← Will Donnelly

It would be really neat if it were possible to have a fully decentralized "cloud" ecosystem in which providers of computing resources could be made fully fungible. Sadly we'll need some staggering leaps in homomorphic computing before that can be done for CPU time.

However, there is no reason in principle that bulk data storage can't be done in a decentralized fashion. Encrypting the data on the client (and adding a MAC) means that no third party can access or tamper with the actual data, and storing redundant copies mitigates the concern that any one storage provider might disappear.

Proof of Storage

Let's start with a much simpler problem: How can I verify that the storage provider is actually storing my entire 1TiB upload, with a minimum of actual data transfer?

This can be done using a straightforward challenge-response protocol. The data must be encrypted and MAC'd in smallish chunks, perhaps in the 4kiB to 64kiB range. This is common practice for large data streams already, so it shouldn't be a problem to require here. The client can then challenge the storage provider to return a randomly selected chunk. Thanks to the MAC the client can verify that the response payload is indeed the chunk they requested, while only storing a single encryption/signing key locally.

Assuming that the client picks chunks to request at random, the storage provider can pass a given challenge with probability equal to the fraction F of the original uploaded chunks they actually stored. Repeating the challenge-response operation makes things exponentially harder (F^N) for only a linear increase in data transfer. For instance if the storage provider only retains half of the uploaded chunks, it would take only 7 random requests to have a >99% chance of discovering their duplicity.

A Brief Sketch of Everything Else

The system only needs to interact with a "blockchain" insofar as there is payment being exchanged for storage services. The acts of discovering storage providers, uploading data to them, and retrieving data back should all take place "off the chain" anyway.

If clients pay any nonzero amount at upload time, there's a real risk that the market will be overrun by "storage providers" who never bother to store anything. It is possible that some sort of reputation mechanism could mitigate this, but of course then you have to worry about Sybil attacks on the reputation system itself.

If clients pay for retrieval things work out differently, however then the storage providers are being placed in the unenviable position of having to predict whether the client will actually ever retrieve their uploaded data in full. However there is some interesting potential in this vein for the system to serve dual purposes as a sort of "CDN" for publishing content as well.

But paying for storage upfront is the more typical model in real life, and there's probably good reason for that. Ideally most payments could be effectively a simple money transfer, the same as with any other cryptocurrency. Perhaps there are two transactions on the public chain rather than one -- the first placing the payment in escrow with certain conditions attached, and the second coming some time later and releasing the funds because the client isn't disputing anything. There must also be a timeout, with the rule that if the client doesn't either dispute or release funds by that time the payment is released to the provider.

Then we come to dispute resolution: what happens when the storage provider reneges on their end of the agreement? If there's no dispute process then we must rely solely on storage provider reputation, which is possible but hampered by the fact that nobody's ever designed a really solid P2P reputation system that would work well here. But it's an option. On the other end of the spectrum, if the client could always dispute transactions and get the payment back then we'd need a solid reputation system for worthwhile clients. Same issue.

So the final piece of the design is some process by which the rest of the network can verify objectively how a disputed agreement is resolved, either in favor of the client or in favor of the server. Assume that individual chunks of uploaded data are encrypted such that it's safe to publish them to the world as part of the dispute resolution process. Then the client can publish a dispute message saying "the server did not store chunk N of storage contract C". If the server does not contest this statement then the funds will eventually be released back to the client, but the server can contest the statement by publishing the complete contents of the encrypted block.

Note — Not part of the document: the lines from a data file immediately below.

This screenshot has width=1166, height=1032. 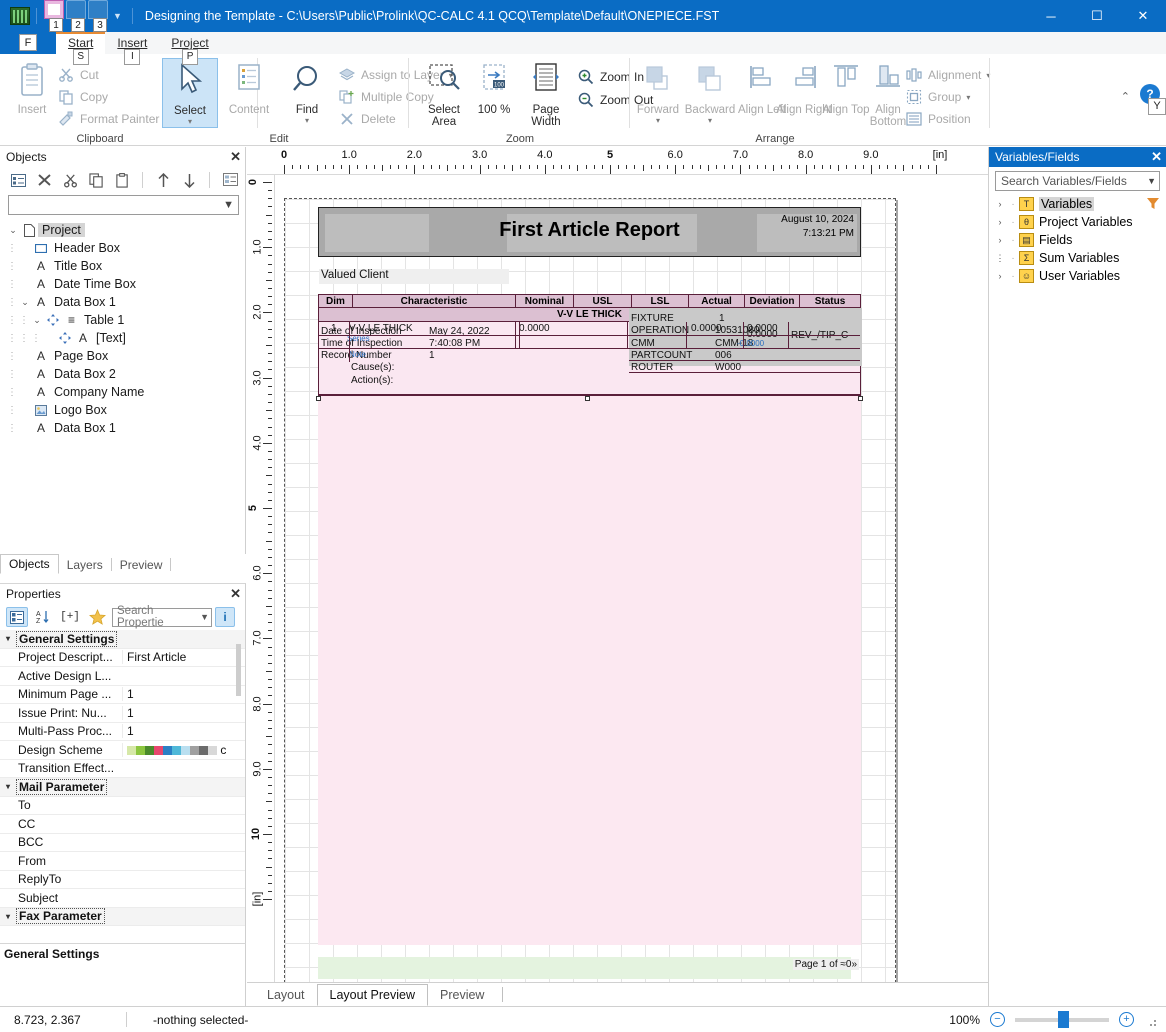 I want to click on info-icon: i, so click(x=225, y=617).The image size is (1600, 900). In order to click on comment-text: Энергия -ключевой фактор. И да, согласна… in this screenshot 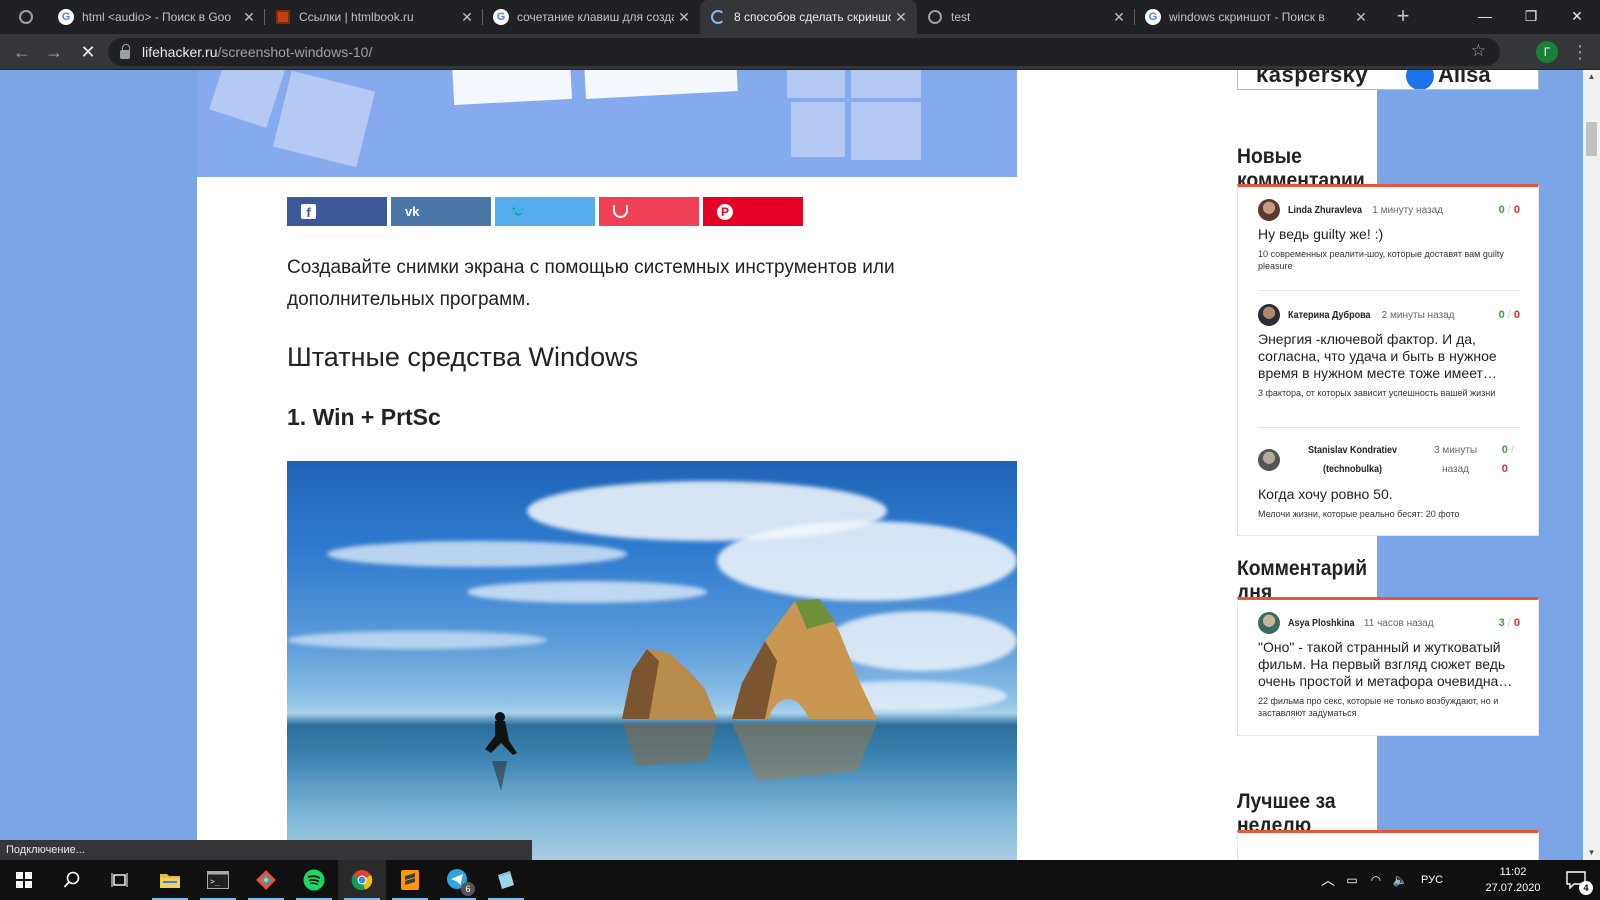, I will do `click(1389, 356)`.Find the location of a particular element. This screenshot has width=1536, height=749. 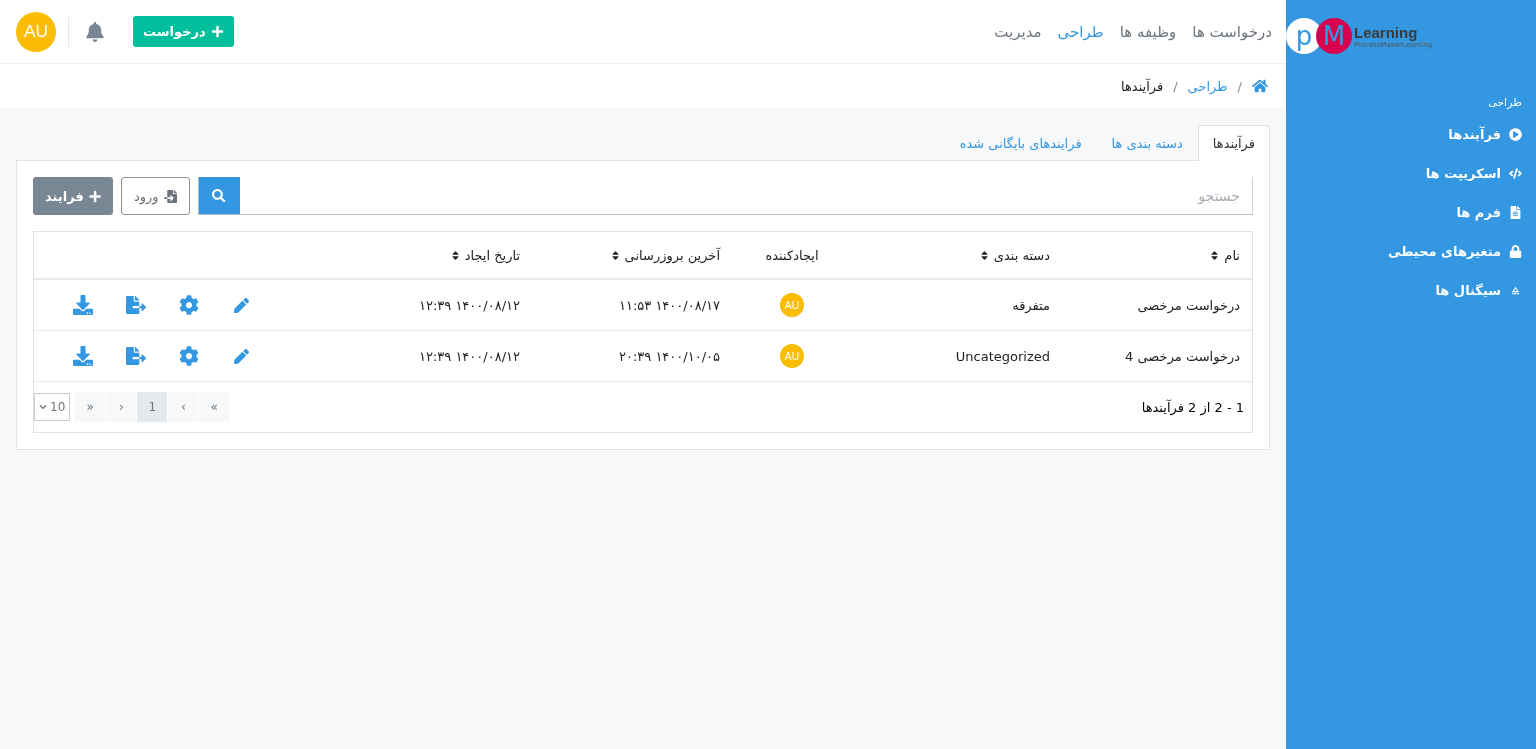

tab: فرایندهای بایگانی شده is located at coordinates (1020, 143).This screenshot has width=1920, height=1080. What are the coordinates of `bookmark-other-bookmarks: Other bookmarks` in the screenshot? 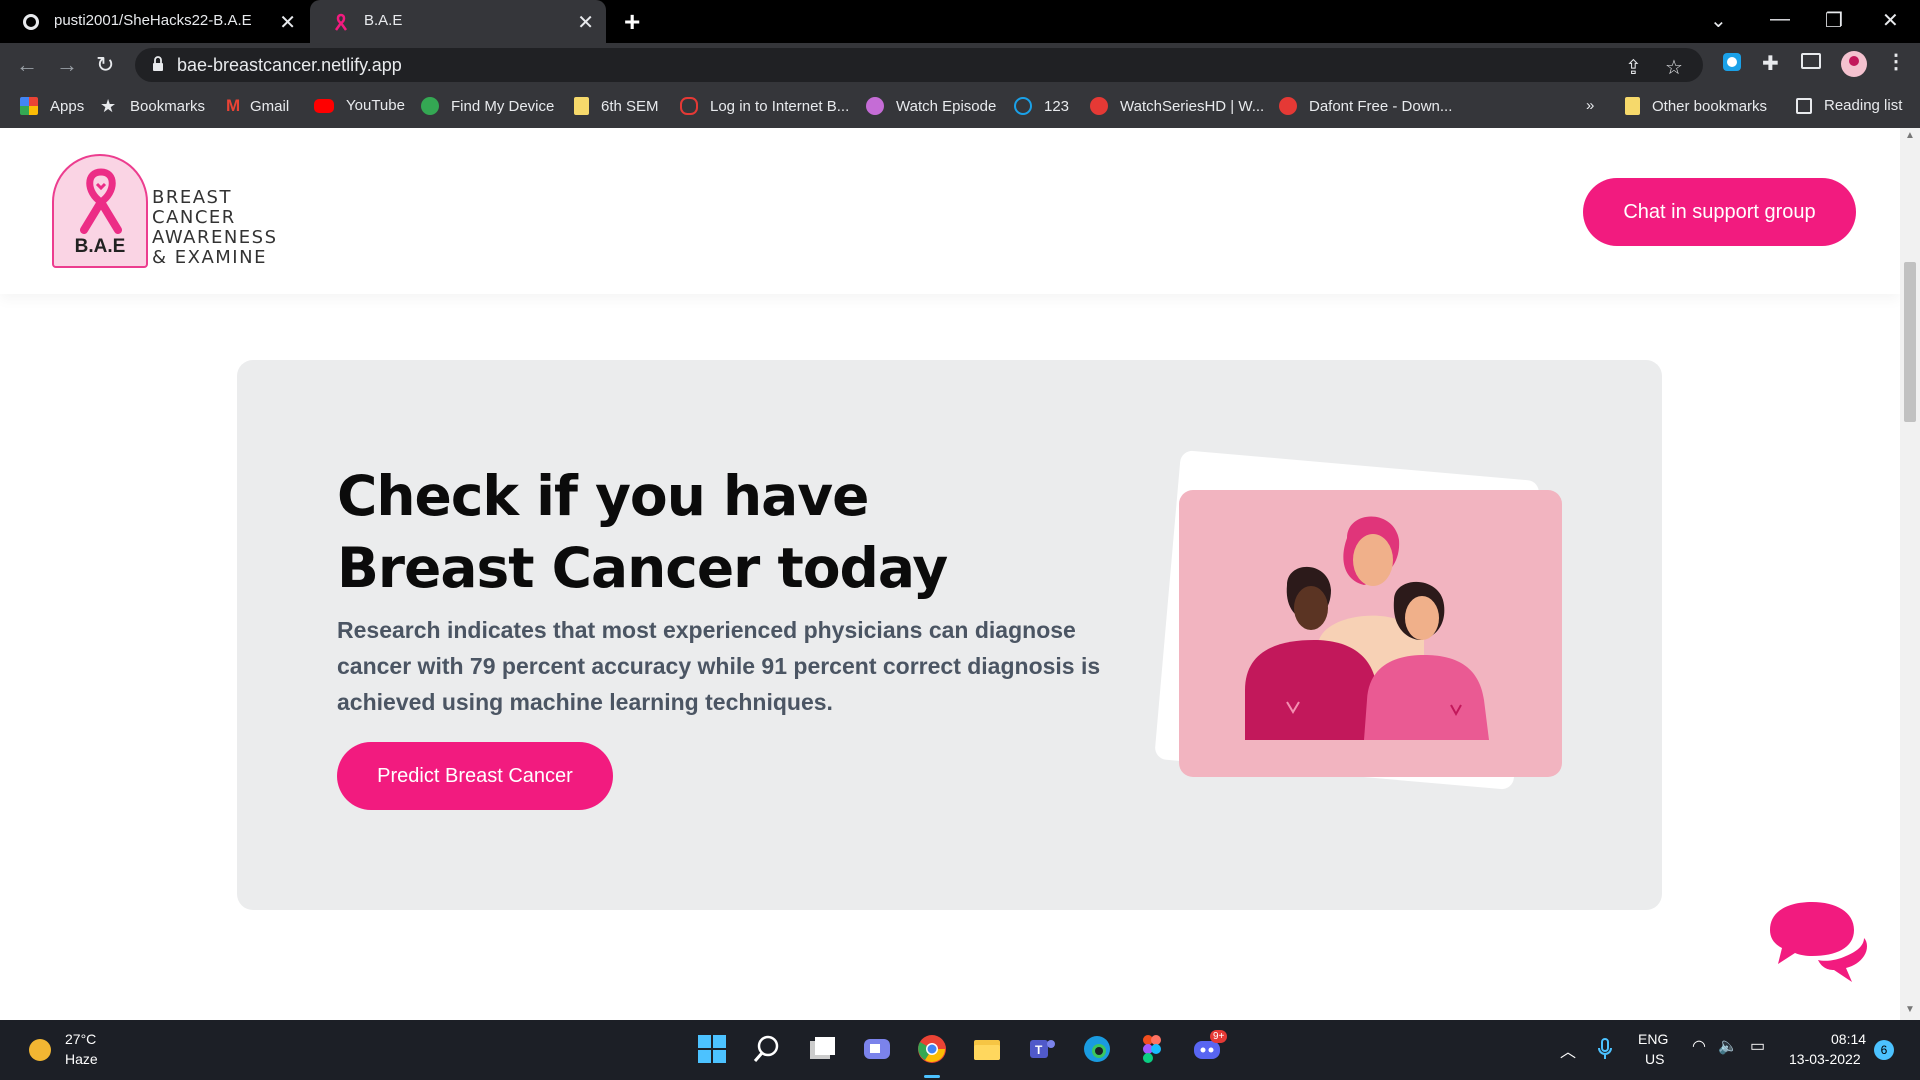 It's located at (1696, 106).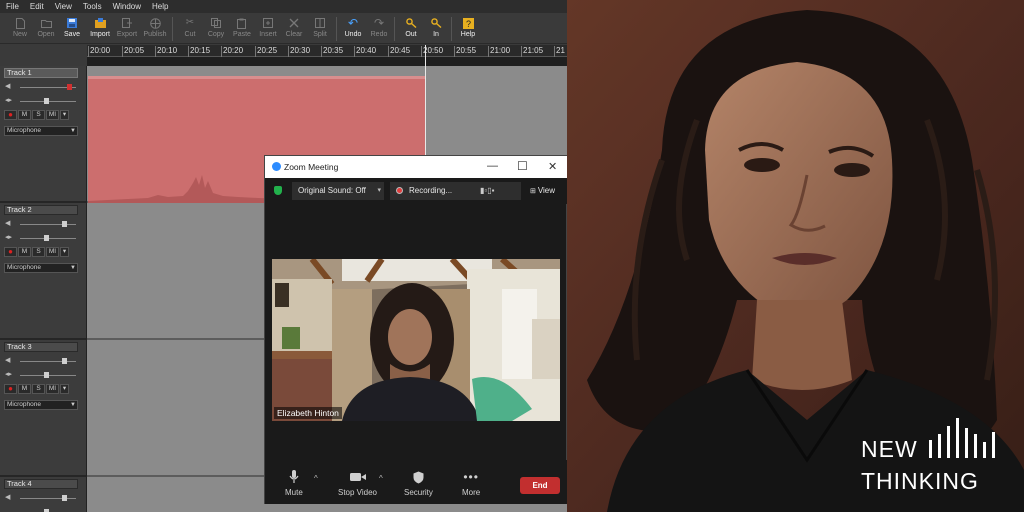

But this has some other issues related to the fact that the full encrypted block is still large by the standards of a blockchain transaction entry. First there's the raw size issue, and secondly there's the issue that people might try to get clever and store their data directly on the chain by abusing that mechanism.

I suspect these issues are resolvable, for instance there's a way one might use merkle trees to prove possession of arbitrarily small substrings of a large blob (because you can't generate an appropriate chain of hashes from a specific range of bytes up to the top-level blob hash unless you either store all the bytes or store so many lower-level hashes that you might as well have stored the underlying bytes). Likewise adding penalty fees to every step of the dispute process ought to be able to deter most forms of bad actor, since they'll lose money rather than simply not gaining money.

But then we come to the hardest question: is this whole system with all of its complexity and overheads actually better in some way than just...paying a traditional company for a certain amount of cloud data storage?